В заключение Мао Цзэдун провозгласил: «Десять тысяч лет дружбе и сотрудничеству (совместной работе) Китая и СССР!» [277]
Итак, Мао Цзэдун по прибытии в Москву сразу же обозначил основные параметры своей позиции. Партнеров по предстоявшим беседам и переговорам он назвал «товарищами» и «друзьями». Иначе говоря, он ожидал и требовал от них отношения к себе, своей партии, своей нации как к другу и товарищу по общему делу, товарищу, разделяющему одну и ту же идеологию, связанному известными теоретическими положениями и практическими делами.
Мао Цзэдун подчеркнул свою радость в связи с прибытием в столицу «первого в мире социалистического государства». Здесь был заложен намек на то, что, с его точки зрения, должна существовать разница между отношением к старой России, царской России, и к социалистической стране; эта разница может существовать и проявляться с его стороны лишь тогда, когда нынешняя Россия (СССР) докажет делами, что она не отождествляет себя и свою политику, свое отношение к Китаю с политикой царской России.
Далее Мао Цзэдун дал понять, что он разделяет понятия народа и государства применительно к нашей стране. При этом что касается народа, то тут он исходит из глубоких дружеских чувств, которые питал, питает и должен питать народ нашей страны к нему, его партии, его государству и его нации.

━━━━━━━━━━━━━━━━━━━━━━━━━━━━━━

### Задание 1
Изложите фрагмент о приезде Мао Цзэдуна в Москву в двух предложениях.
### Задание 2
Продолжите фрагмент о приезде Мао Цзэдуна в Москву, начав сразу после его последнего предложения.
Записи взяты из другого источника.

━━━━━━━━━━━━━━━━━━━━━━━━━━━━━━

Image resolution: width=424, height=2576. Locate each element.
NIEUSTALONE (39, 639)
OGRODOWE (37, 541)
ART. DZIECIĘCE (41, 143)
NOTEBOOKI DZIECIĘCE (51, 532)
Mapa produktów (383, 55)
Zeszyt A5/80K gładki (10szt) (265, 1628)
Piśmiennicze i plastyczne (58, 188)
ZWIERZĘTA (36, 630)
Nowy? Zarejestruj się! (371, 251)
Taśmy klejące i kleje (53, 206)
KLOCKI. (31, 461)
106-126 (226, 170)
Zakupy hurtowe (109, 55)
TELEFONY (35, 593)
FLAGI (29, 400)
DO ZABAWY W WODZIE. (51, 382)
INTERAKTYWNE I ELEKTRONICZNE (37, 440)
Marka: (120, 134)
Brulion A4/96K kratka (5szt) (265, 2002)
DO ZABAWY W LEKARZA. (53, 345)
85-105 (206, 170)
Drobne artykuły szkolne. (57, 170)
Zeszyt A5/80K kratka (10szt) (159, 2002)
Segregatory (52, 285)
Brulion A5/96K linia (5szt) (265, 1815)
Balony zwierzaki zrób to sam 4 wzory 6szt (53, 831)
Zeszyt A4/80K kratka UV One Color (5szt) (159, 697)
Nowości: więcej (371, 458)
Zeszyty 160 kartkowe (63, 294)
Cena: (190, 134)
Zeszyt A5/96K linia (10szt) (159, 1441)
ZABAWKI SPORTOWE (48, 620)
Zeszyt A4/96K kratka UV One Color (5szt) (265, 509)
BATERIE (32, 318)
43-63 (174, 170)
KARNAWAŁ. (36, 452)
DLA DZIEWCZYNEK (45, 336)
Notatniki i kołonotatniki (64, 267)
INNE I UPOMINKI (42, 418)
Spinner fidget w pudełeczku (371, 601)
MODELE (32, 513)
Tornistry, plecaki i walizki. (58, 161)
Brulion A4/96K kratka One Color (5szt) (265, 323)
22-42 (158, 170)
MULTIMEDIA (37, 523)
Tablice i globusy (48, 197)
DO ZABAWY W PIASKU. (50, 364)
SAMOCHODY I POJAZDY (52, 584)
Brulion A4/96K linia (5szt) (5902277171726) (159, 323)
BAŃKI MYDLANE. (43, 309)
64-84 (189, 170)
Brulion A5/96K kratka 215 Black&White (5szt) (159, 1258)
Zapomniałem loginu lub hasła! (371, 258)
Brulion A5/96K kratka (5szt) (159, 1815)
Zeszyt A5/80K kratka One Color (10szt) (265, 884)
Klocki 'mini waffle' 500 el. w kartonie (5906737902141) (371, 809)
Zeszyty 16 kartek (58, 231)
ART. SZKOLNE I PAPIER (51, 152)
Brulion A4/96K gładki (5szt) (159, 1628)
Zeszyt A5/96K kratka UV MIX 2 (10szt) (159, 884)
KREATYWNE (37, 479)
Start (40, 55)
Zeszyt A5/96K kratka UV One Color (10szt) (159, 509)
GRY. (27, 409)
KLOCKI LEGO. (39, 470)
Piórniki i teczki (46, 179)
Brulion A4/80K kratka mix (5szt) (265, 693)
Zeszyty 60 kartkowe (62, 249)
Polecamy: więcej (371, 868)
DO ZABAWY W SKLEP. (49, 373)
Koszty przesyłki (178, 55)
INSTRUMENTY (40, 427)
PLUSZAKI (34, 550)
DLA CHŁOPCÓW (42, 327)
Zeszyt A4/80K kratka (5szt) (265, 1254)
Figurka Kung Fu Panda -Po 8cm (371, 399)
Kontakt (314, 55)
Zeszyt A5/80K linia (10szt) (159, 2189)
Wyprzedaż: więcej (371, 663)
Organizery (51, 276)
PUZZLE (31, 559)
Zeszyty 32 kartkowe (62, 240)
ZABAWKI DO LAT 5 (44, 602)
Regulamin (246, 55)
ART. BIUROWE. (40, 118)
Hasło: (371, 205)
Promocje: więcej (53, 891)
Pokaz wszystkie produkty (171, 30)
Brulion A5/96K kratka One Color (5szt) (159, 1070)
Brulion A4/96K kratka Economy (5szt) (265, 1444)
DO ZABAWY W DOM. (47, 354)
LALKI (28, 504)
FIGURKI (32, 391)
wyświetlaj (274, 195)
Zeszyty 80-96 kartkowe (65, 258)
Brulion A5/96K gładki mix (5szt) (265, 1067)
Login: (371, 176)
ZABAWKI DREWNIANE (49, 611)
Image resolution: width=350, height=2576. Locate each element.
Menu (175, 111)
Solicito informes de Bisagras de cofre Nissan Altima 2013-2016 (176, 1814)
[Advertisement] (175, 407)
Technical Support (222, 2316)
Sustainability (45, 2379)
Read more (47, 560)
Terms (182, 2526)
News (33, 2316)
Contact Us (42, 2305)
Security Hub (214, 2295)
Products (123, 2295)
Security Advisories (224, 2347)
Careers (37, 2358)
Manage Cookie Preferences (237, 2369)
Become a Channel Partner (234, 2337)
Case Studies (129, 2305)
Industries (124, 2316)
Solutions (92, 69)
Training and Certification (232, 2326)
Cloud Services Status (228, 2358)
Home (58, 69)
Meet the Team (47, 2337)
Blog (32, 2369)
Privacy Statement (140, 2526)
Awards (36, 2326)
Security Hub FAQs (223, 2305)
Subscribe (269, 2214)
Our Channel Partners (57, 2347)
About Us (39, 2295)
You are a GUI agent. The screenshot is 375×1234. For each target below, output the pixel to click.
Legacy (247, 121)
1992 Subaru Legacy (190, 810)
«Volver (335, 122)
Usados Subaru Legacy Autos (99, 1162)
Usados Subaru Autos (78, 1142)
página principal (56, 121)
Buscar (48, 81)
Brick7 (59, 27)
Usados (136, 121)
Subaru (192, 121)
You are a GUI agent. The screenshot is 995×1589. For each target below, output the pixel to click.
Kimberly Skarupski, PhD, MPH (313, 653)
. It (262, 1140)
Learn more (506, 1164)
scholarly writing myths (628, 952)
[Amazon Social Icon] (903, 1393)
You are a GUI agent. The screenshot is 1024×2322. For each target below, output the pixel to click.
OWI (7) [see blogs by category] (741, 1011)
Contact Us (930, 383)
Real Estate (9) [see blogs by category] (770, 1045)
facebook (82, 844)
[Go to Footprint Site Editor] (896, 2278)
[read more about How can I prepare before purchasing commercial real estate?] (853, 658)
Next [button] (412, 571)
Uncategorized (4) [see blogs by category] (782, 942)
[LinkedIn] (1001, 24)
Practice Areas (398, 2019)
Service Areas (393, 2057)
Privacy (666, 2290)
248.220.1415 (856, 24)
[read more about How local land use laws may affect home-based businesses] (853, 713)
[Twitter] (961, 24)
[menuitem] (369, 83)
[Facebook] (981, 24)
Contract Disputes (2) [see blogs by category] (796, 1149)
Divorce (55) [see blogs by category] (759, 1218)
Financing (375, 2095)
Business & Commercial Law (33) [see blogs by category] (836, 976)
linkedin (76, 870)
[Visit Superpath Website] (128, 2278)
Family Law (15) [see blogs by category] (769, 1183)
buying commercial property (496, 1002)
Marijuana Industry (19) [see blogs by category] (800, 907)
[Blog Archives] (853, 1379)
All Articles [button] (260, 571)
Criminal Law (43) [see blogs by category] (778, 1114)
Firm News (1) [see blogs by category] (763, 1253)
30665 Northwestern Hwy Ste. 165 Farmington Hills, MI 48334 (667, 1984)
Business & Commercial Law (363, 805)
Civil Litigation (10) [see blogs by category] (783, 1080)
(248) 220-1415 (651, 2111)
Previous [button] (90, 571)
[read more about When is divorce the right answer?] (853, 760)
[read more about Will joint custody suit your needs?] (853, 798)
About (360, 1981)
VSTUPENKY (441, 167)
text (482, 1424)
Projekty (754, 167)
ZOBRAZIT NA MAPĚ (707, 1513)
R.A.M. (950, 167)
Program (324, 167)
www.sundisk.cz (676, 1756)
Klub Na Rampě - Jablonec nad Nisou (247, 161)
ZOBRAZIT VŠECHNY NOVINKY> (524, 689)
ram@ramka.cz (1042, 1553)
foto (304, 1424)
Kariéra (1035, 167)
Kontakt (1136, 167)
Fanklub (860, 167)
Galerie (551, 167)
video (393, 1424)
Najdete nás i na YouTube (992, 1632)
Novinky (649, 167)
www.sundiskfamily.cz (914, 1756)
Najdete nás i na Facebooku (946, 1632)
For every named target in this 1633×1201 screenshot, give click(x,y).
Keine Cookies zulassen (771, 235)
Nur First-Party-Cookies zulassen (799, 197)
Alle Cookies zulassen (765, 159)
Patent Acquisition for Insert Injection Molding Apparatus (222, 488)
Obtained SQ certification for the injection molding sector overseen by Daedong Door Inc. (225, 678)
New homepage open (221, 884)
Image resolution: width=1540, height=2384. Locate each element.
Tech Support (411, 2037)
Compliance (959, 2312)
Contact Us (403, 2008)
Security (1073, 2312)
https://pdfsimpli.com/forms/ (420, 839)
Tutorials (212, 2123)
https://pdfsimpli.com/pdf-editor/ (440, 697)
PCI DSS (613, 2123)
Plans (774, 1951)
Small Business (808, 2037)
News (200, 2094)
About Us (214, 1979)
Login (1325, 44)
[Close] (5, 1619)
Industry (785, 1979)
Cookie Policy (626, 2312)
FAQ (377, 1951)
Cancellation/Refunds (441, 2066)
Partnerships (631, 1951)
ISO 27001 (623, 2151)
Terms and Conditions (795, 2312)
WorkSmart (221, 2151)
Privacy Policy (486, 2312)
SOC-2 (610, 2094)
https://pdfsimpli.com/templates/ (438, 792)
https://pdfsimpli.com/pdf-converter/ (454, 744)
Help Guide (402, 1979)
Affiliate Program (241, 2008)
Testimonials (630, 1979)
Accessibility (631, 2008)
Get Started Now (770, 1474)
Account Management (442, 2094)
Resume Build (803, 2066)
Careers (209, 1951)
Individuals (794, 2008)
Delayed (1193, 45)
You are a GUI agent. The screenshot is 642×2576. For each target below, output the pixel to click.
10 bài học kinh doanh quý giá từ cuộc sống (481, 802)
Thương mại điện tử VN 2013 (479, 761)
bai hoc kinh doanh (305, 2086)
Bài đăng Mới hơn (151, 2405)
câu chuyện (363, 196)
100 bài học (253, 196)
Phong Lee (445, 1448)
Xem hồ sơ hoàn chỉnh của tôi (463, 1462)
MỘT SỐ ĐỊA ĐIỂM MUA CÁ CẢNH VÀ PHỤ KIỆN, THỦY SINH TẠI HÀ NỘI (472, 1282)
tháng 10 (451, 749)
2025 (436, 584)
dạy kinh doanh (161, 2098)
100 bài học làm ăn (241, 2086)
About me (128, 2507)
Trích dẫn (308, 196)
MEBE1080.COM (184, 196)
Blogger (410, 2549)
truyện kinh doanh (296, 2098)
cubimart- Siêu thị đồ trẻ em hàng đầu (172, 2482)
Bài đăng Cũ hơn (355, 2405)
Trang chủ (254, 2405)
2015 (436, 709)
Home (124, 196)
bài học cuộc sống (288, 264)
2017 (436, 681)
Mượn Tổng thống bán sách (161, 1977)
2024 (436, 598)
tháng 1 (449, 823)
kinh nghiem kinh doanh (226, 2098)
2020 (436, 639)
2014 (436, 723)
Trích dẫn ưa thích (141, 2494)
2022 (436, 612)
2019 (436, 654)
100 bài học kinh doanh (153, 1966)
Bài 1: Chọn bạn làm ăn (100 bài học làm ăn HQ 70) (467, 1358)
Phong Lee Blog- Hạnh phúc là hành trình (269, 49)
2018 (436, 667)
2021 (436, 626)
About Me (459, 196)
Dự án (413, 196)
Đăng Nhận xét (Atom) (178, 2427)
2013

━━━━━━━━━━━━━━━━━━━━━━━━━━━━━━

### Поле ответа 1
По прибытии в Москву Мао Цзэдун назвал партнеров по переговорам «товарищами» и «друзьями» и тем самым дал понять, что ждет от них отношения к себе, своей партии и нации как к товарищу по общему делу, разделяющему ту же идеологию. Выразив радость по поводу приезда в «первое в мире социалистическое государство», он намекнул, что СССР должен делами доказать свое отличие от царской России, а также разграничил понятия народа и государства применительно к нашей стране.

### Поле ответа 2
Весьма характерно, что при Мао Цзэдуне в КНР — КПК глубоко укоренилась и стала аксиомой мысль о том, что дружба между Китаем и другими странами должна пониматься исключительно как дружественное отношение к Китаю со стороны иностранцев, как горячая любовь к Китаю и китайцам со стороны зарубежных гостей. Только таких иностранцев в Китае Мао Цзэдуна считали и именовали «международными друзьями». Такая дружба не предполагала равенства партнеров и ответных таких же дружеских чувств со стороны КПК — КНР, Китая и китайцев по отношению к иностранцам, включая и нас, нашу страну. Все словоизлияния дружественного характера со стороны официальных представителей КПК — КНР всегда были формальными и по сути своей весьма сдержанными; при этом чувства дружбы к Китаю со стороны наших людей и соответствующие чувства китайцев к нашей стране, к СССР, к России никогда не ставились при Мао Цзэдуне на равный уровень. Что же касается известного тезиса о «старшем брате» (нас в КНР называли «советскими старшими братьями», а также повторяли формулу: «Сегодня СССР — это наше завтра»), то ее придумали не в Москве, не в ЦК КПСС, а в КПК — КНР и употребляли так и в таком смысле, что это, по сути дела, вызывало только протест в китайской душе, ибо при этом пропагандисты Мао Цзэдуна намеренно создавали впечатление, что этот термин изобретен в СССР специально для того, чтобы унизить китайцев как нацию, представить их в качестве всего-навсего «младших братьев» или «братьев меньших» России и СССР.